#### SOURCE EXTRACT ####
By browser rendering performance I mean things like: scrolling, moving elements in animated fashion, z-order changes.
In particular I get tremendous slowdown in Firefox 3.6 and IE8 when I move an image with top, left styles over my page. I have no problems with Chrome 8.
With firebug I tried hiding page elements one by one and the largest improvent by far came from the page wide background Jpeg that I use. I wonder how is it affecting performance as the image is moving above another element that obscures the background. This another element is partly transparent PNG (but not in the part the movement happens), maybe this has something to do with it? I use a lot of transparency and CSS3 effects and somehow they slow down everything, even things that look completely unrelated.
Overall I get the impression that the browser is rerendering the whole page when something is moving, instead of only the affected pixels.
Any educated guess as to why all this happens?
#### DATASET EXTRACT ####
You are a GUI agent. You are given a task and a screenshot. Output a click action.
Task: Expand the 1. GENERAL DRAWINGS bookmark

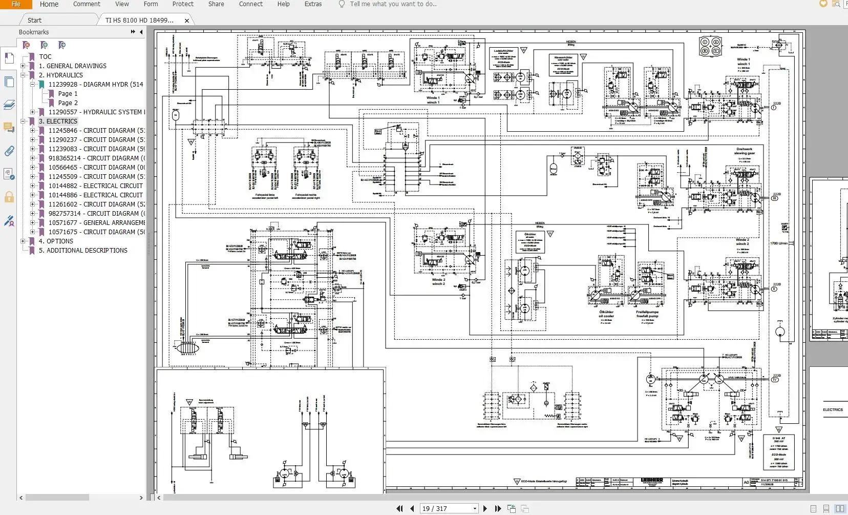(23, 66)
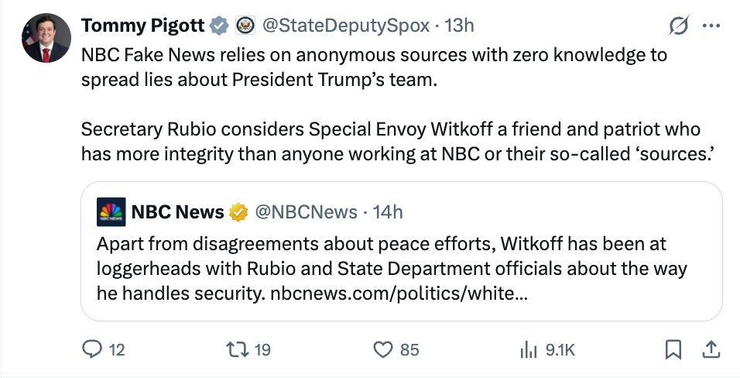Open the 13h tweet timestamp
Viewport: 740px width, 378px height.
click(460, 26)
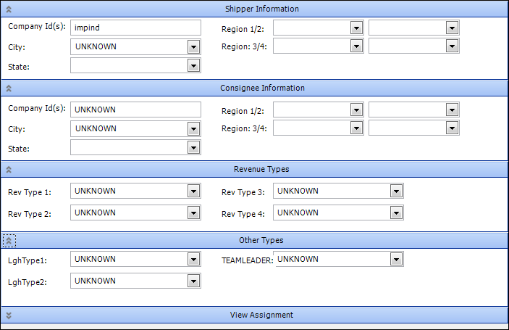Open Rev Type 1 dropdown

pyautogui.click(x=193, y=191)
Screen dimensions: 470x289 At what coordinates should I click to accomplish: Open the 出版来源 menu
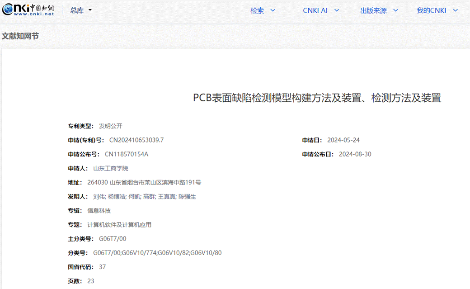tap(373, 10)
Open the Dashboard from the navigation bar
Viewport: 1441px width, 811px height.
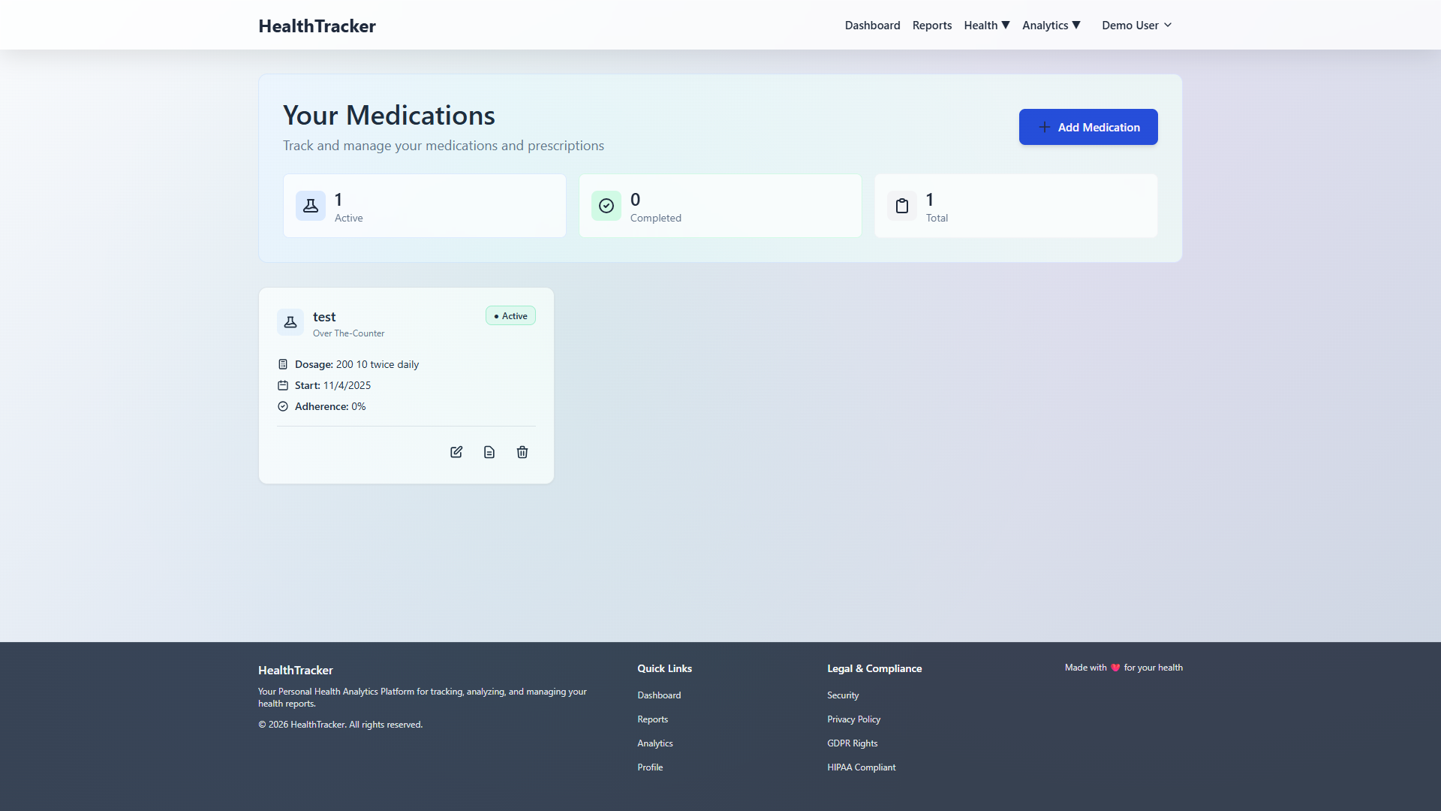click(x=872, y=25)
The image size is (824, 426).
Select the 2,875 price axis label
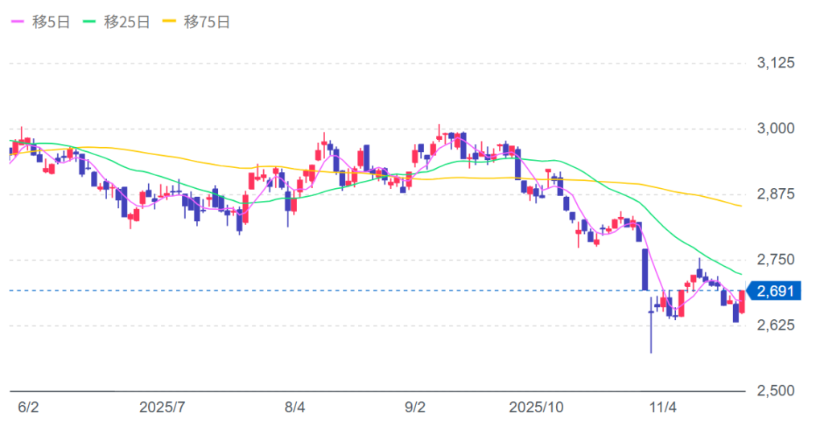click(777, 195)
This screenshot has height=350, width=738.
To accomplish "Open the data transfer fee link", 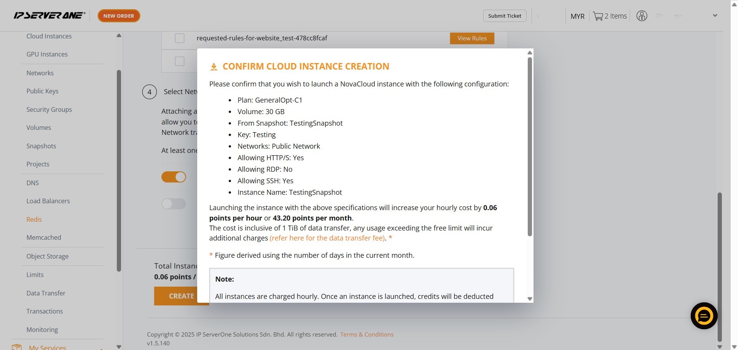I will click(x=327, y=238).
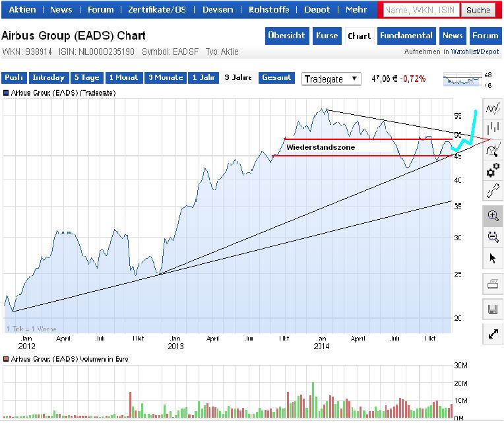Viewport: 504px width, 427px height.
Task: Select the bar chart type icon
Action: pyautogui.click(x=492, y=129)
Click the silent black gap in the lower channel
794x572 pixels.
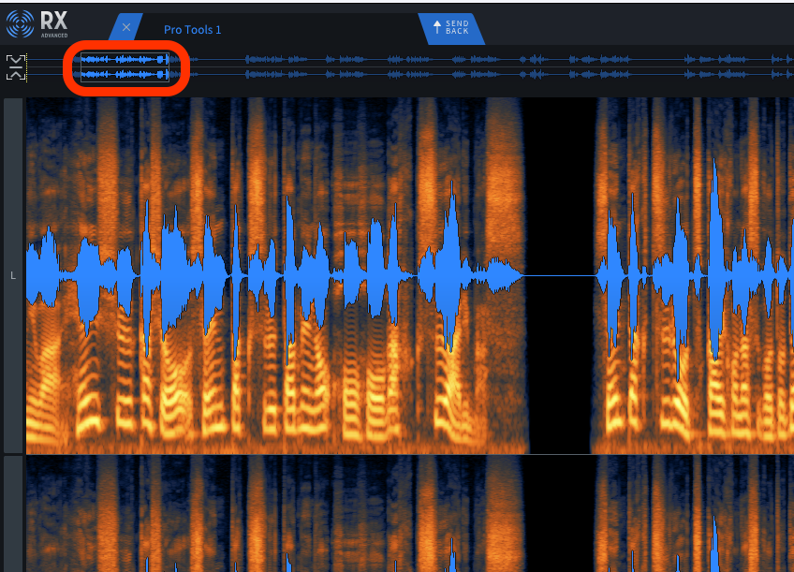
####
THINGS TO DO:
#1 In the browser rendering post, which two browsers slow down badly when an image is moved across the page with top and left styles?
#2 Explain why the writer of the browser rendering post suspects the page-wide background JPEG of hurting performance.
The items play no part in this work.

ANSWERS TO THE EXERCISES:
#1 Firefox 3.6 and IE8.

#2 The writer used Firebug to hide page elements one at a time. Hiding the page-wide background JPEG produced by far the largest improvement.